Apr 9 2009

Obama DOJ and warrantless wiretapping – EFF

There is additional analysis of the situation that I first mentioned in this post.

The Electronic Frontier Foundation (EFF) is of the opinion that the Obama Administration’s Department of Justice is worse than that of Bush. Here is an excerpt from the EFF’s take on the situation:

Previously, the Bush Administration has argued that the U.S. possesses “sovereign immunity” from suit for conducting electronic surveillance that violates the Foreign Intelligence Surveillance Act (FISA). However, FISA is only one of several laws that restrict the government’s ability to wiretap. The Obama Administration goes two steps further than Bush did, and claims that the US PATRIOT Act also renders the U.S. immune from suit under the two remaining key federal surveillance laws: the Wiretap Act and the Stored Communications Act. Essentially, the Obama Adminstration has claimed that the government cannot be held accountable for illegal surveillance under any federal statutes.

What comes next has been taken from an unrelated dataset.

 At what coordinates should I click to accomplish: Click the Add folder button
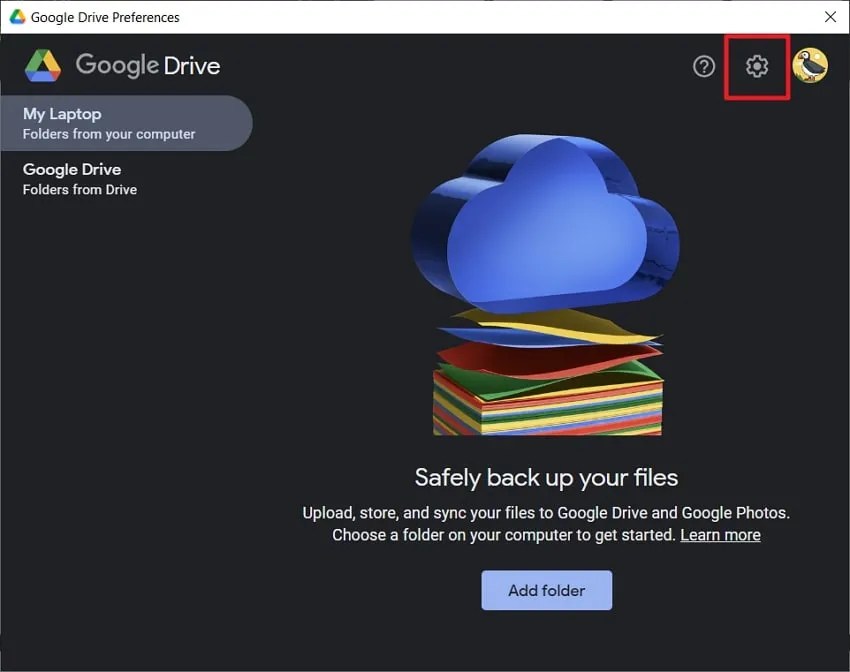tap(546, 590)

Again, the gulf between Candidate Obama and President Obama is striking. As a candidate, Obama ran promising a new era of government transparency and accountability, an end to the Bush DOJ’s radical theories of executive power, and reform of the PATRIOT Act. But, this week, Obama’s own Department Of Justice has argued that, under the PATRIOT Act, the government shall be entirely unaccountable for surveilling Americans in violation of its own laws.


Apr 7 2009

Obama Administration (DOJ): Not a good precedent on wiretapping

Please read this analysis on Salon. I hope that the administration responds and clarifies some of their language if the analysis does not reflect their intent.

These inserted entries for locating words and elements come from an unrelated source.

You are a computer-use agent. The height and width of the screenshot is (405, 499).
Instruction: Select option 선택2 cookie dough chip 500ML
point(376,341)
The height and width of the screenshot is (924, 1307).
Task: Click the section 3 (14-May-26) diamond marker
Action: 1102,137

http://www.salon.com/opinion/greenwald/2009/04/06/obama/index.html:

Every defining attribute of Bush’s radical secrecy powers — every one — is found here, and in exactly the same tone and with the exact same mindset. Thus: how the U.S. government eavesdrops on its citizens is too secret to allow a court to determine its legality. We must just blindly accept the claims from the President’s DNI that we will all be endangered if we allow courts to determine the legality of the President’s actions. Even confirming or denying already publicly known facts — such as the involvement of the telecoms and the massive data-mining programs — would be too damaging to national security. Why? Because the DNI says so. It is not merely specific documents, but entire lawsuits, that must be dismissed in advance as soon as the privilege is asserted because “its very subject matter would inherently risk or require the disclosure of state secrets.”